Robert R. McGill, Esquire

CSRS & FERS Disability Retirement: The Right Questions

Often, a person who is contemplating filing for Federal Disability Retirement benefits under FERS or CSRS doesn’t know the “right question” to ask in order to make a proper decision.  Because a medical condition often leaves a person with daily and profound fatigue  (both physical and cognitive), it is enough just to get through the day, come home and attempt to recuperate and regain enough strength to try and make it back to work the next day.  Then, of course, there are the financial worries — whether or not the disability annuity will be enough to support a family; whether a person will be able to supplement his or her income with a part-time job in this tough economy; or whether Social Security Disability benefits can be approved and, even with the offset, allow for enough income for some semblence of financial security. 

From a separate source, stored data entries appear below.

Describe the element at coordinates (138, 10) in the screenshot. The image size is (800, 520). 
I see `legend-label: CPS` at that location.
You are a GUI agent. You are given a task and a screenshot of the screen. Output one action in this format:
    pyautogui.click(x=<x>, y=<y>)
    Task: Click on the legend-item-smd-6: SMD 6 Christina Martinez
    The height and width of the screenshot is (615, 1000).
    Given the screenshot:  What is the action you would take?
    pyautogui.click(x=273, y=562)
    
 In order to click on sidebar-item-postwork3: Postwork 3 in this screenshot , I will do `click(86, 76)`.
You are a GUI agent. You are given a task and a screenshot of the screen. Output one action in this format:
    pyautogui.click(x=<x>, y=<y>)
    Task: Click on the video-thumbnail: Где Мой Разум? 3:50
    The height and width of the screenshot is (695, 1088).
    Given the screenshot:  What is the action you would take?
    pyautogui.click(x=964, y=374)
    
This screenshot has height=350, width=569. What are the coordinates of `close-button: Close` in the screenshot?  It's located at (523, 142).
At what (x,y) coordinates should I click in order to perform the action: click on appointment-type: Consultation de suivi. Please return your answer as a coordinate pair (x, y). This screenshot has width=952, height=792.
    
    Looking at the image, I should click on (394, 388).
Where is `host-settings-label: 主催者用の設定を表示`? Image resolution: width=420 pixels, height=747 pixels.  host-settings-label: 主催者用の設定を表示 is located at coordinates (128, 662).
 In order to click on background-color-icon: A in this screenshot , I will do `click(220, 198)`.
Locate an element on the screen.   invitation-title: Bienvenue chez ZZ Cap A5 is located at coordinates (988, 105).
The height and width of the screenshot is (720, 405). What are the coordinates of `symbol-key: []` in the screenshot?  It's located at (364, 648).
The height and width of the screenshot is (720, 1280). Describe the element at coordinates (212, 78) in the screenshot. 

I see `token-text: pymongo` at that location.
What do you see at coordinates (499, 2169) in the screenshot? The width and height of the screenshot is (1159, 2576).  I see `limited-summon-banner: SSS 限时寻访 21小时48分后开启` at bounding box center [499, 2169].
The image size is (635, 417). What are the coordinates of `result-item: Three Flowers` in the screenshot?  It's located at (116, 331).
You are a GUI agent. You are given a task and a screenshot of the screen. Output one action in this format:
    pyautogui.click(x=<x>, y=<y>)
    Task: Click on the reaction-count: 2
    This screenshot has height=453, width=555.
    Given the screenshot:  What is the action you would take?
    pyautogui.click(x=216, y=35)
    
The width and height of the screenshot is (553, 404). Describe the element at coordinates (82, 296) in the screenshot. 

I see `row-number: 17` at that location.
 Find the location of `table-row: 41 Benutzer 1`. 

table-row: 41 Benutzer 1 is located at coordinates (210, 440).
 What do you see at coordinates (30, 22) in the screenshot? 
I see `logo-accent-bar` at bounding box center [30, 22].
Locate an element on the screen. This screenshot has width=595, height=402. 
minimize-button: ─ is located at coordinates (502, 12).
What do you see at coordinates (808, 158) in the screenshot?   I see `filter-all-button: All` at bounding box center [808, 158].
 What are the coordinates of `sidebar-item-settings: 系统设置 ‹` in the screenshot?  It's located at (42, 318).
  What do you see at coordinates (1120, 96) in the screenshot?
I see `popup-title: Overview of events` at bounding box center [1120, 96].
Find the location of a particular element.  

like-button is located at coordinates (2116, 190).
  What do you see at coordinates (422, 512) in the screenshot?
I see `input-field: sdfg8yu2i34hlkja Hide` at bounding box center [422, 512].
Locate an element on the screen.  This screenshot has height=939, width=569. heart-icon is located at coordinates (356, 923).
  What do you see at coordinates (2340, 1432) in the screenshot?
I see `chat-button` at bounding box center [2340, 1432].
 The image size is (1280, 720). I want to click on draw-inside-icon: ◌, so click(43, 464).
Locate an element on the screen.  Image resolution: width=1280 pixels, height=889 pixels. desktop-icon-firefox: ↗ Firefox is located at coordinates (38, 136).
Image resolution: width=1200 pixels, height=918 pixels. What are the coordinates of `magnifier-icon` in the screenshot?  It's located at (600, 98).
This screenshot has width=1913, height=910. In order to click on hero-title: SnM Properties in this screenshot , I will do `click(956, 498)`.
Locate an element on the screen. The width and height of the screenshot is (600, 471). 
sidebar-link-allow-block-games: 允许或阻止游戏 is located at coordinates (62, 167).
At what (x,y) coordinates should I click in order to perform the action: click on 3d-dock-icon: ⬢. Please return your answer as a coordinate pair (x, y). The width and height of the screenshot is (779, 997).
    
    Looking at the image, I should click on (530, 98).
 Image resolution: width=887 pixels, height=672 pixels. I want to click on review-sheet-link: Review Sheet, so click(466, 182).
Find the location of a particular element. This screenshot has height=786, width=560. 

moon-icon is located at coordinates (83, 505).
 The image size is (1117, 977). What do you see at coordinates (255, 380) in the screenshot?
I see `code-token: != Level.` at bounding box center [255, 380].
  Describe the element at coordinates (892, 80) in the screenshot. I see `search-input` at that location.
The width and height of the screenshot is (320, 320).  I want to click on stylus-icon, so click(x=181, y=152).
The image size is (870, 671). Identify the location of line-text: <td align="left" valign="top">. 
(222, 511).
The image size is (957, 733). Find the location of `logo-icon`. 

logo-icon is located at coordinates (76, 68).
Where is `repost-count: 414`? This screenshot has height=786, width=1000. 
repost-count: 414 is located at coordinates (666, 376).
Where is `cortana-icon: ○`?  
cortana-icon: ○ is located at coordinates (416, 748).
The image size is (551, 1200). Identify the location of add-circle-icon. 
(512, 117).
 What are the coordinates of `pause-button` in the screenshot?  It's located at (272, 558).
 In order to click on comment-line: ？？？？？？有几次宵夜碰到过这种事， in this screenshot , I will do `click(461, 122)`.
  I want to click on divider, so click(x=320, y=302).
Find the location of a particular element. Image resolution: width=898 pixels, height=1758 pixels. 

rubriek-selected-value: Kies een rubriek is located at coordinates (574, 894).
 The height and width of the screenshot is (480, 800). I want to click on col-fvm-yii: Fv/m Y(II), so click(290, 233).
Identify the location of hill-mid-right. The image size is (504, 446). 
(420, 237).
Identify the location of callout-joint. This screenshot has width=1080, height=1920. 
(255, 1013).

All of these questions — or concerns — are clearly legitimate ones, and provide a good foundation for determining the viability for filing for Federal Disability Retirement benefits under FERS or CSRS.  But there are others, also:  What will happen if you don’t file for disability retirement benefits?  Will you be placed on a PIP?  Will you receive an unsatisfactory performance rating?  Will you last until retirement age?  If you last until retirement age, will you have the health necessary to enjoy your retirement?  Is it time to start a small business venture in this tough economy, and if so, when the economy begins to recover, will your small business grow with a growing economy?  Will your supervisor support your extended absences or over-use of sick leave for much longer?  Is the work that is getting backed up placing more pressure on you, such that it is exacerbating your medical condition further?  Think through the questions seriously.  It may be time to file for Federal Disability Retirement benefits under FERS or CSRS.

Sincerely,

Robert R. McGill, Esquire

CSRS & FERS Disability Retirement: Clarity over Question

While a compromise position on certain issues in Federal Disability Retirement for FERS & CSRS may be the best that one may hope for, obviously, clarity over question is the better course to have.  Thus, for instance, in a removal action, where a Federal or Postal employee is being removed for his or her “excessive absences,” it is best to have the proposed removal and the decision of removal to reference one or more medical conditions, or at least some acknowledgment by the Agency, that would explicate — implicitly or otherwise — that the underlying basis for the “excessive absences” were as a result of the medical condition.  There are cases which clearly state that where excessive absences are referenced by medical conditions, the Bruner Presumption would apply in a Federal Disability Retirement case. 

Now, in those cases where the removal action merely removes a Federal or Postal employee for “excessive absences”, there are other methods which may win over an Administrative Judge to apply the Bruner Presumption.  Such “other methods” may include emails or correspondence, at or near the time of the removal action, which appears to put the Agency on notice about specific medical conditions, including attachments of doctor’s reports, medical notations, etc.  Such concurrent documentation can convince an Administrative Judge that, indeed, the question as to whether the “excessive absences” were as a result of a medical condition, and whether the Agency was aware of such an underlying basis, is clarified by documents which provide a proper context within the reasonable time-frame of the issuance of the proposal to remove and the decision to remove.  It is always better, of course, to have clarity over a question, but sometimes the question can be clarified with additional and concurrent documentation.